Queste le parole del giornalista Aldo Forbice nel prologo del suo ultimo libro, Puliamo il futuro. Viaggio attraverso i comportamenti ambientali degli Italiani, edito da Guerrini e Associati (€ 18,50, pp.198). Un monito che deriva da un attento studio dei comportamenti ambientali degli italiani: il libro, infatti, ripercorre criticamente trent’anni di storia dell’ambientalismo italiano dalla diossina di Seveso a Cernobyl; dalla discussa chiusura delle centrali nucleari alle discariche abusive, all’ecomafia, alle navi dei veleni, ai gravi inquinamenti dell’aria, del suolo, dell’acqua; dal Protocollo di Kyoto alla Conferenza di Copenhagen sui cambiamenti climatici e non manca di evidenziare casi di eccellenza come il Consorzio Obbligatorio degli Oli Usati, iniziativa di un settore produttivo (e di un gruppo di operatori) che, coerentemente con le disposizioni di legge, si sono “sporcati le mani” per dare una mano all’ambiente.
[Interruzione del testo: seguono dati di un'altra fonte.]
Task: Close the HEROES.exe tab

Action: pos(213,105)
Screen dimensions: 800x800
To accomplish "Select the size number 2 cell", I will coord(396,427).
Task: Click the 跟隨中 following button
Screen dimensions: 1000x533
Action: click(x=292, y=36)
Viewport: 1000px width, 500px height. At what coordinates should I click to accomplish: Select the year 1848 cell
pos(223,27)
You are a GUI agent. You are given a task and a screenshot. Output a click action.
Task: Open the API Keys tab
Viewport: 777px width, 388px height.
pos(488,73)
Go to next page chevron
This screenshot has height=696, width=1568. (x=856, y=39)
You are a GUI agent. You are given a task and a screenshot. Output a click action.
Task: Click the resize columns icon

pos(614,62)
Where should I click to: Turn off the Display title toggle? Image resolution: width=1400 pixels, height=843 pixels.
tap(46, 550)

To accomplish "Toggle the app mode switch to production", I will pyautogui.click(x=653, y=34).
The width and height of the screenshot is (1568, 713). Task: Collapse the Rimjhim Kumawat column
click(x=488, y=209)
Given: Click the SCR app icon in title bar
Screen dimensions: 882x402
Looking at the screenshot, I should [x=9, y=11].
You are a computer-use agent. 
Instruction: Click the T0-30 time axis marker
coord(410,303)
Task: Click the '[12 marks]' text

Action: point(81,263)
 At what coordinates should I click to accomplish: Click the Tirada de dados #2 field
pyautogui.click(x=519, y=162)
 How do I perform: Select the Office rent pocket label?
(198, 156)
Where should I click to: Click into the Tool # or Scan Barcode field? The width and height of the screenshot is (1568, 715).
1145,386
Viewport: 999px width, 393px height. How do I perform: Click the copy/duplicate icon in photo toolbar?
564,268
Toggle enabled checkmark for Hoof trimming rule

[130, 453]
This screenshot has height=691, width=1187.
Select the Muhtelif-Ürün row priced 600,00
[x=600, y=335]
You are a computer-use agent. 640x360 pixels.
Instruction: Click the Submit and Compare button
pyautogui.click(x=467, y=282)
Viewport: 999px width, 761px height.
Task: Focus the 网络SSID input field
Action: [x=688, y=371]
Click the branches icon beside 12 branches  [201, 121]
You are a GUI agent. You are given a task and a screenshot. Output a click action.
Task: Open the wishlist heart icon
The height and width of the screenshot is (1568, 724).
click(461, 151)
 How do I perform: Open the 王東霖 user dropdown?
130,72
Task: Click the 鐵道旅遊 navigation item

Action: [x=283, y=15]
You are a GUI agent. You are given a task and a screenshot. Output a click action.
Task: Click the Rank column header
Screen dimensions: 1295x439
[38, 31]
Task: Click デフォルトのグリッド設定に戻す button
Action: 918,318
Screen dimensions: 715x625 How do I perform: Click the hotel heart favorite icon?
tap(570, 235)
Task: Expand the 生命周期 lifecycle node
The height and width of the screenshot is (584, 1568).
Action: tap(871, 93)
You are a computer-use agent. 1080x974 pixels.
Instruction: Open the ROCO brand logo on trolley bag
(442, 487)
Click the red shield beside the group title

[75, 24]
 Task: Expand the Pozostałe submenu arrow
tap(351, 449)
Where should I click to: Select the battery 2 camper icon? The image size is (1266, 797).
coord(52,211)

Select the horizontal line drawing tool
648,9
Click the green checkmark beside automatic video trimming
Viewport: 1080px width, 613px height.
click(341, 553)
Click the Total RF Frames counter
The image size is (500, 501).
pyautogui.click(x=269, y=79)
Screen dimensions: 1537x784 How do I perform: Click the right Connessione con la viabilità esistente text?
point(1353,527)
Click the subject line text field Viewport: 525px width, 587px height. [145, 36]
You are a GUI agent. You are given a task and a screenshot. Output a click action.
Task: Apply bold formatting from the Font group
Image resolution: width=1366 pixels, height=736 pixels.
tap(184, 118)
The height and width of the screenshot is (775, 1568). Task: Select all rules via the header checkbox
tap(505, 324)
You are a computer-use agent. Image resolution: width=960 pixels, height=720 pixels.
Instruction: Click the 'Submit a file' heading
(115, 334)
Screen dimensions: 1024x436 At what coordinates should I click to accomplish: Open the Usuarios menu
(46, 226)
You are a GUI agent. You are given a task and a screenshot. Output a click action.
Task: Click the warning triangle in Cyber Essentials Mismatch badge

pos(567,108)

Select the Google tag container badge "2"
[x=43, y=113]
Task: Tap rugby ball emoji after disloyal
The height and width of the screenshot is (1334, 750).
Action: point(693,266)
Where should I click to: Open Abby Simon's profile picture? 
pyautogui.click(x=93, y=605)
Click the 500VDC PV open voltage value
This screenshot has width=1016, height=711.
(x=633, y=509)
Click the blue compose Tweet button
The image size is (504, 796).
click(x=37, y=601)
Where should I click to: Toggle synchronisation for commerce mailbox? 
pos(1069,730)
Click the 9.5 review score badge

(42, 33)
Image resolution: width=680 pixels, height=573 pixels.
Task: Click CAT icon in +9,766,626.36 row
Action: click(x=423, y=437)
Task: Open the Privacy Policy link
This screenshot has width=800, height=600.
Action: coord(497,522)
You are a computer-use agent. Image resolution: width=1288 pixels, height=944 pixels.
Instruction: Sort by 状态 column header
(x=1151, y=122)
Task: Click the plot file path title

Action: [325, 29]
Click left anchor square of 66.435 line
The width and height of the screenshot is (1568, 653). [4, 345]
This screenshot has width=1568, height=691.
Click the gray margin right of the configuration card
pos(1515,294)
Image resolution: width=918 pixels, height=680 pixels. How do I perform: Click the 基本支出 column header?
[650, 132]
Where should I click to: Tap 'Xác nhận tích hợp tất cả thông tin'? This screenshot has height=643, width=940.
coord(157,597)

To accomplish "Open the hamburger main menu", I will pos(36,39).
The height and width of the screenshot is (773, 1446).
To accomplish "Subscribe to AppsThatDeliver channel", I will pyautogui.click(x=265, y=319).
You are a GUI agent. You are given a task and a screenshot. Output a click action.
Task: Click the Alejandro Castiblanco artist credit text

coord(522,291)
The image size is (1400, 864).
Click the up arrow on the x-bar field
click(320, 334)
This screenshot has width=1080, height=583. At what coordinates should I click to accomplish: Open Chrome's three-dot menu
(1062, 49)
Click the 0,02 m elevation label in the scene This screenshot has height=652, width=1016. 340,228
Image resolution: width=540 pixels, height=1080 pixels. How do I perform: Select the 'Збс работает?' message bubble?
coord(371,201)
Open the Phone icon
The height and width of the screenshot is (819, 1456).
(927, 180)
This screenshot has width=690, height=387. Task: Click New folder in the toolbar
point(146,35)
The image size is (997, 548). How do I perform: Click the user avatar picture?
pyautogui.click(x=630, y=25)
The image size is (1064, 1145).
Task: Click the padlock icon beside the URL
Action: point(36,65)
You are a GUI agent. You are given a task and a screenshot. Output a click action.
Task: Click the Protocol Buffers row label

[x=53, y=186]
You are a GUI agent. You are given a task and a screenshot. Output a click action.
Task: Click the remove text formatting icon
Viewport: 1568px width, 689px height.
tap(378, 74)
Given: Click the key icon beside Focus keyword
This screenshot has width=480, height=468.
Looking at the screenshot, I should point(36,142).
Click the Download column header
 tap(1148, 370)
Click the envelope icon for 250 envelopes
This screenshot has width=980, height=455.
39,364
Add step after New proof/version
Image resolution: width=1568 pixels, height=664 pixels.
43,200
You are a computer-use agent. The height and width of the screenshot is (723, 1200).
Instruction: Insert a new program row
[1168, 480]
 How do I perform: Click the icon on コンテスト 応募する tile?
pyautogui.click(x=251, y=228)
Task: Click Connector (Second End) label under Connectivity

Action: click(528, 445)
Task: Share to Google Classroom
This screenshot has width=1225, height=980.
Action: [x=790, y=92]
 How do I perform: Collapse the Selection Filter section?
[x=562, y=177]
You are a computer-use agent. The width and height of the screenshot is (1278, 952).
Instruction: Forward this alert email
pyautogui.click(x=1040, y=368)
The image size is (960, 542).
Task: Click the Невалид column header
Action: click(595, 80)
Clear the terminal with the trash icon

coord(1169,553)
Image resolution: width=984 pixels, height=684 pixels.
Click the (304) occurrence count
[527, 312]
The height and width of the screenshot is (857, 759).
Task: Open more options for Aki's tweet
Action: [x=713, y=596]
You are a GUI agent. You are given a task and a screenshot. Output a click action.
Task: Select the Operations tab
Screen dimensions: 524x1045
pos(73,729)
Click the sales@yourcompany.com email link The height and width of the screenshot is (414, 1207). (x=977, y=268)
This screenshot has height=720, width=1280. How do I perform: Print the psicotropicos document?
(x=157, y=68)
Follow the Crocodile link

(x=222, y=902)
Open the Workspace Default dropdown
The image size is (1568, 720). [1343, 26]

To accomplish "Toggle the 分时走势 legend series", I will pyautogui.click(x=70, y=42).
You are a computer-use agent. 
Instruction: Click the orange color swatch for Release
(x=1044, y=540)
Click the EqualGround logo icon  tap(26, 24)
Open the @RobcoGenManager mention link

Molti i contributi eccellenti, la prefazione di Stefania Prestigiacomo, Ministro dell’Ambiente, e le postfazioni di Gianni Alemanno, sindaco di Roma, Ermete Realacci, fondatore e presidente onorario di Legambiente e Fulvio Conti, amministratore delegato di Enel. Chiude il volume una “non conclusione” di Paolo Tornasi, presidente del Consorzio Obbligatorio degli Oli Usati.
Tra scandali, polemiche, cattiva informazione e, di contro, la crescita lenta ma costante di una “coscienza ecologica”, Aldo Forbice traccia un ritratto del nostro paese che, nonostante i limiti e l’arretratezza in materia di energie pulite e buone abitudini ambientali, lascia intravedere alcuni spiragli per il futuro: l’importante è l’impegno e il contributo di tutti, siano essi semplici cittadini, politici, sindacalisti o imprenditori.
Per dirla con le parole di Ermete Realacci: “Occuparsi oggi d’ambiente non significa solo difendere la salute dei cittadini, il nostro paesaggio e il patrimonio storico e culturale, salvaguardare gli equilibri naturali. Non implica solo combattere contro l’inquinamento e l’illegalità. Occuparsi d’ambiente , soprattutto in un momento di crisi come quello che stiamo vivendo , può essere il progetto per guardare con più fiducia al futuro. Perché rilancia l’economia e dà speranza. Perché la risposta ai mutamenti climatici, con quello che comporta in termini di innovazione, di ricerca, non è un peso ma una delle chiavi per affrontare la crisi. Oggi la cosa più importante da fare è non assistere da spettatori ma favorire e accompagnare mutamenti in atto nell’economia e nella società”.